KPPC was a church station founded in 1924 by the Pasadena Presbyterian Church. The original station was on AM radio, and only was authorized to be on the air for 22 hours a week to carry the Sunday services and the Wednesday night prayer meetings. Only the 35th radio license awarded in the USA, it carried just 100 watts of broadcast power, barely covering Pasadena. By the early 1960s, the Church wanted to expand the hours and coverage, but other stations had filled in the remaining AM time allotments. So the Church started KPPC-FM, at 106.7, with the studios and transmitters located in the basement of the church and the antenna on the roof of the newspaper building of the Pasadena Star-News located next door to the church. The FM signal was 5,000 watts, and the Church soon figured out that they did not have the ability to fill all the hours. KPPC as an alternative music station was born. Later, the studios were moved to an office on South Chester, a new mountain top transmitter and an increase to 25,500 watts, which meant a much wider audience of listeners.

Among those involved with KPPC were Tom Donahue, an individual often credited with creating the free form FM format in San Francisco; B. Mitchell Reed, a "reformed" AM DJ who dropped the register and speed of his vocal delivery to fit in the FM mode; Susan Carter aka Outrageous Nevada; Steven Segal aka The Obscene Steven Clean; Jeff Gonzer aka Bonzo Gonzer; program director and DJ Les Carter; Barry Hansen, who created his Dr. Demento persona at KPPC; Ted Alvy aka Cosmos Topper; Sunday late night DJ Elliot Mintz, who chatted with folks like John Lennon or the Manson Family girls; rhythm and blues pioneer Johnny Otis; the Firesign Theater; and The Credibility Gap. Station promos were sung by the a cappella singing group The Persuasions.

This was free form radio at its best. Not every story was funny, not every promotion worked or made sense. The "give-away" antenna boosters made of coat hangers was a good idea, though, since many listeners had to wait for the late night signal to actually hear the station. In my Orange County neighborhood, the signal was fickle, generally fading out or into another station, until late in the evening. That made KPPC that much more mysterious and magical.

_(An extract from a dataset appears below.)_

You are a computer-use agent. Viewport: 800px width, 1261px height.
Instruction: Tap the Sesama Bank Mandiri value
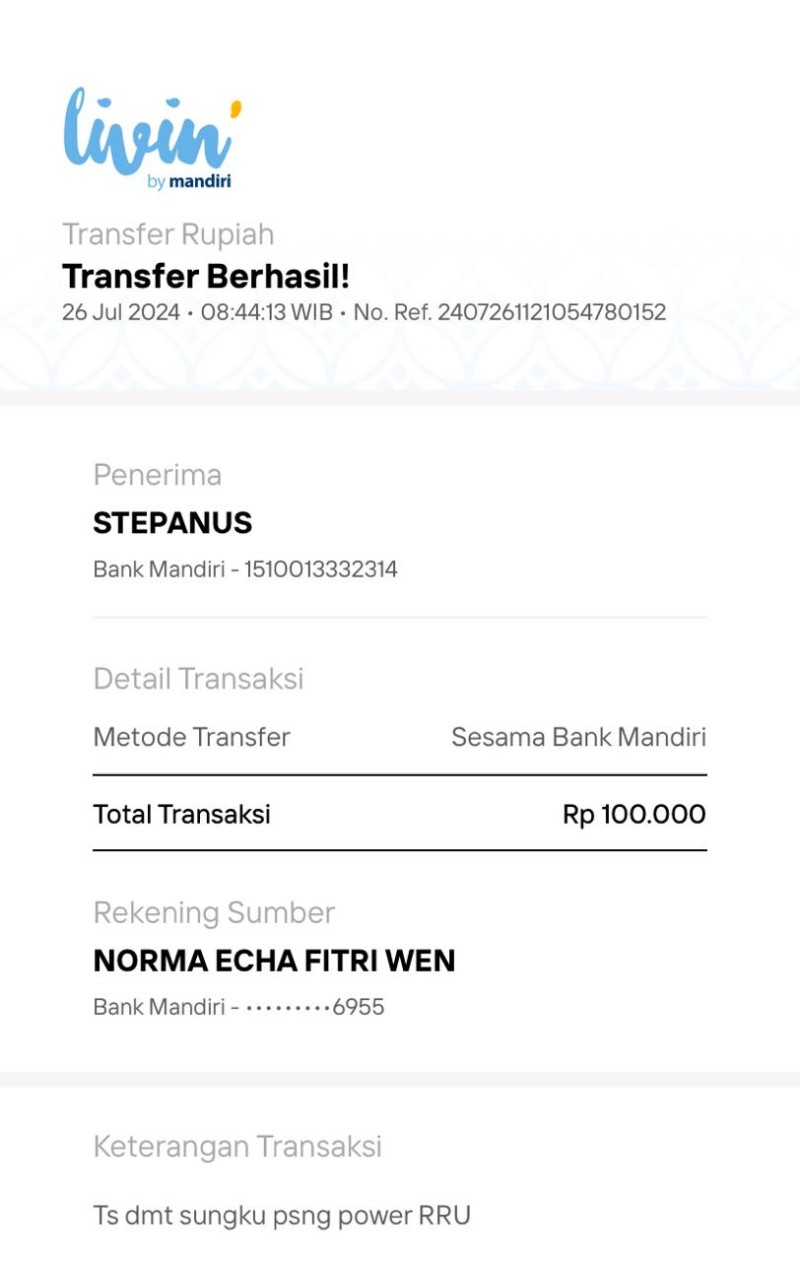[579, 738]
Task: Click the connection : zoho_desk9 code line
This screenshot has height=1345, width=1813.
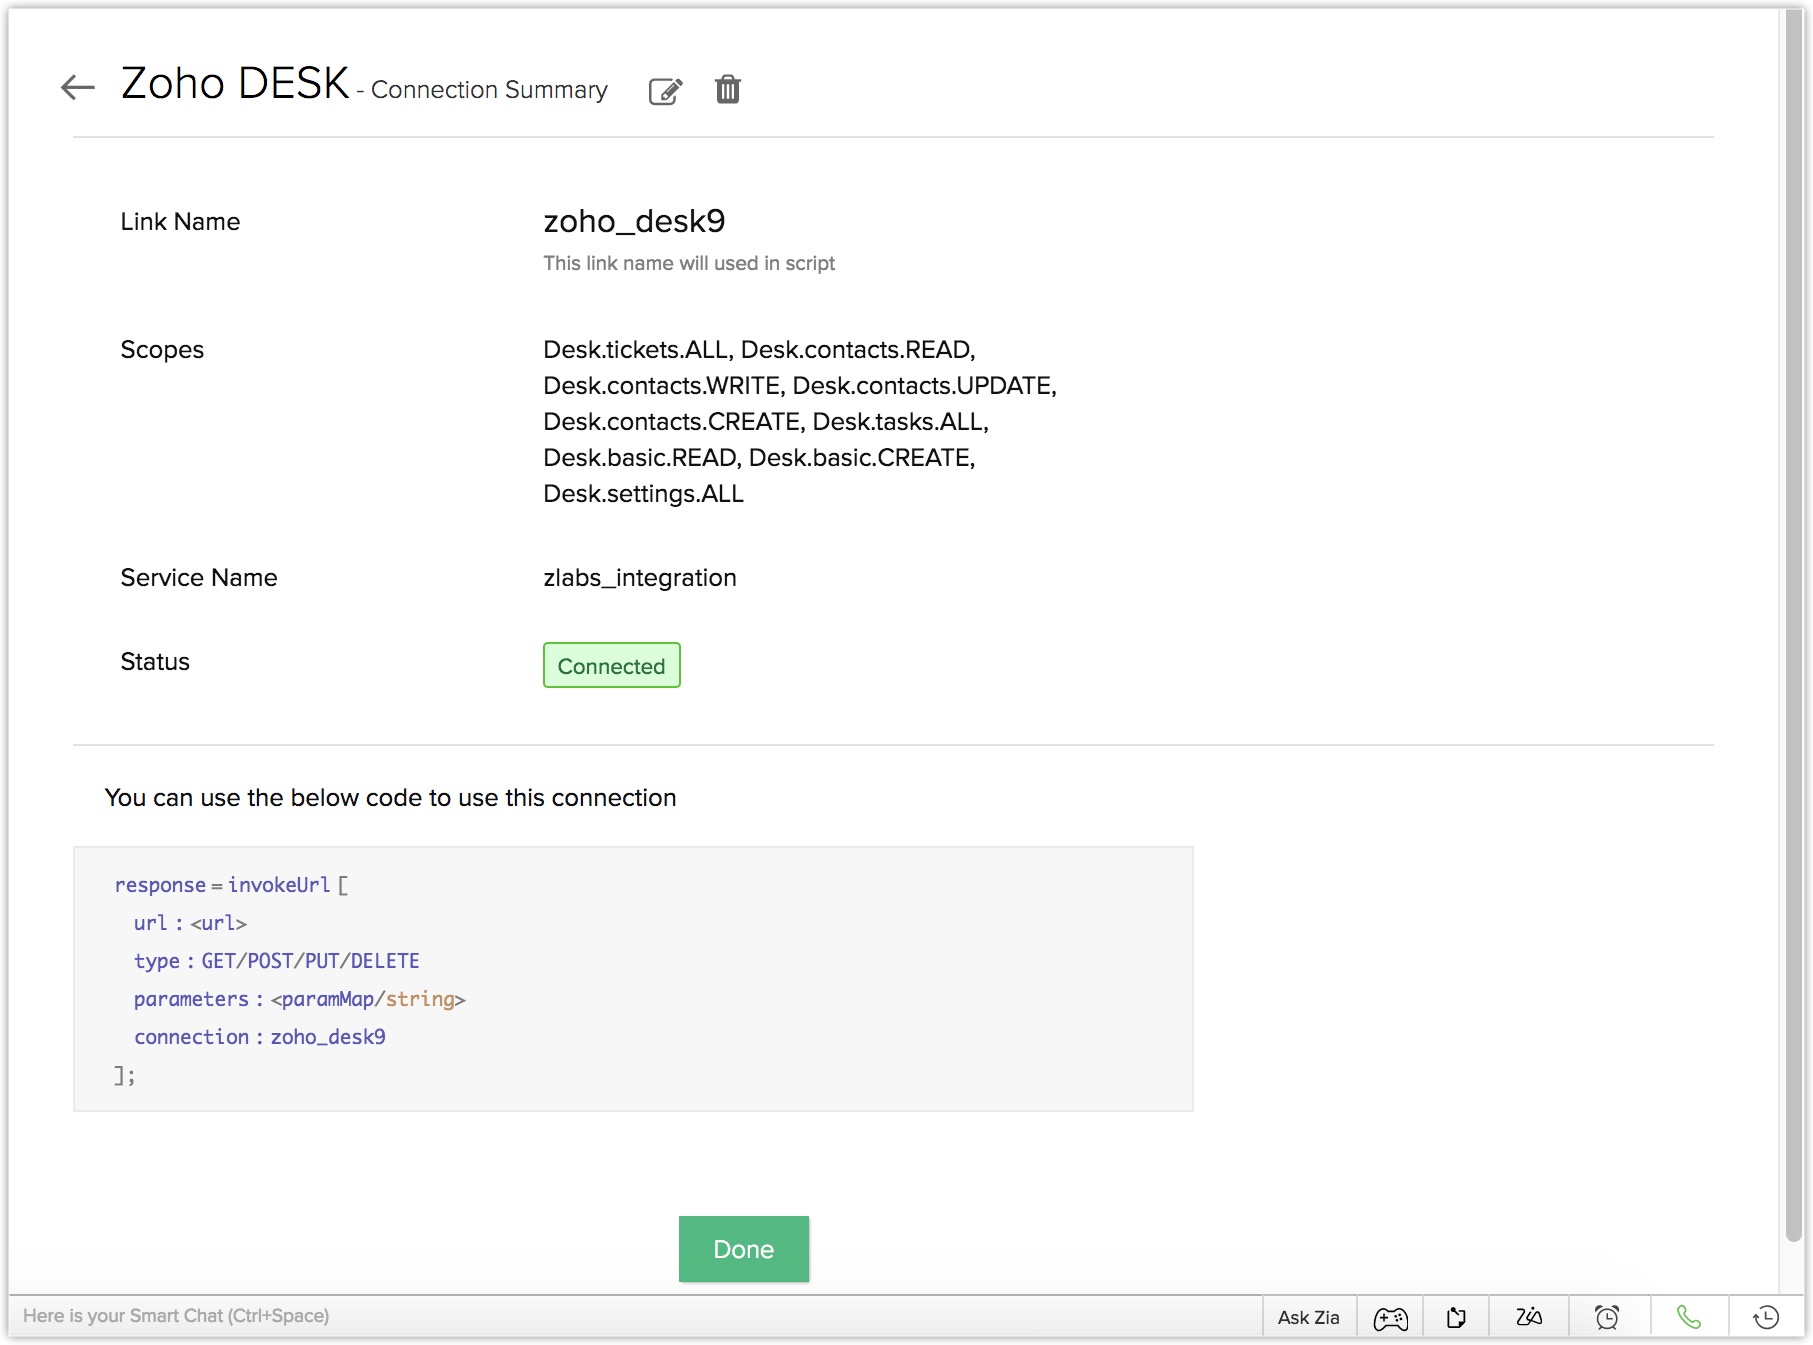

One evening I listened as a DJ "accidently" scratched about 8 copies of the new Eric Burdon single, never making it more than 10 seconds into the cut. Mostly, the listener sensed that the folks on the air were having fun.

But the end was near. On my birthday in 1971, October 24, the entire air-staff was fired and replaced overnight with a new line up but with little of the élan of the prior regime. I didn't think this was a good present.

Still, the station had a number of milestones. They were the first true progressive "rock" station in Los Angeles, and the first station in Los Angeles to broadcast a stereo simulcast with a television program, providing the audio for a Leon Russell special on LA PBS station KCET.

Donahue, Reed and Alvy left early on to re-format KMET FM into essentially a more commercial version of KPPC. The Persuasions even sang the station promos, and many of the purged KPPC staff landed there in 1971.

Still, some 37 years after the true demise of KPPC, folks still speak with a smile when discussing the station, the music that was played and the fun that was there. And how many different kinds of music we may appreciate simply because of that "entertainment education."

Dennis Roger Reed is a singer-songwriter, musician and writer based in San Clemente, CA. He's released two solo CDs, and appeared on two CDs with the newgrassy Andy Rau Band and two CDs with the roots rockers Blue Mama. His prose has appeared in a variety of publications such as the OC Weekly and MOJO magazine. Writing about his music has appeared in an eclectic group of publications such as Bass Player, Acoustic Musician, Dirty Linen, Blue Suede News and Sing Out! His oddest folk resume entry would be the period of several months in 2002 when he danced onstage as part of both Little Richard's and Paul Simon's revues. He was actually asked to do the former and condoned by the latter. He apparently knows no shame.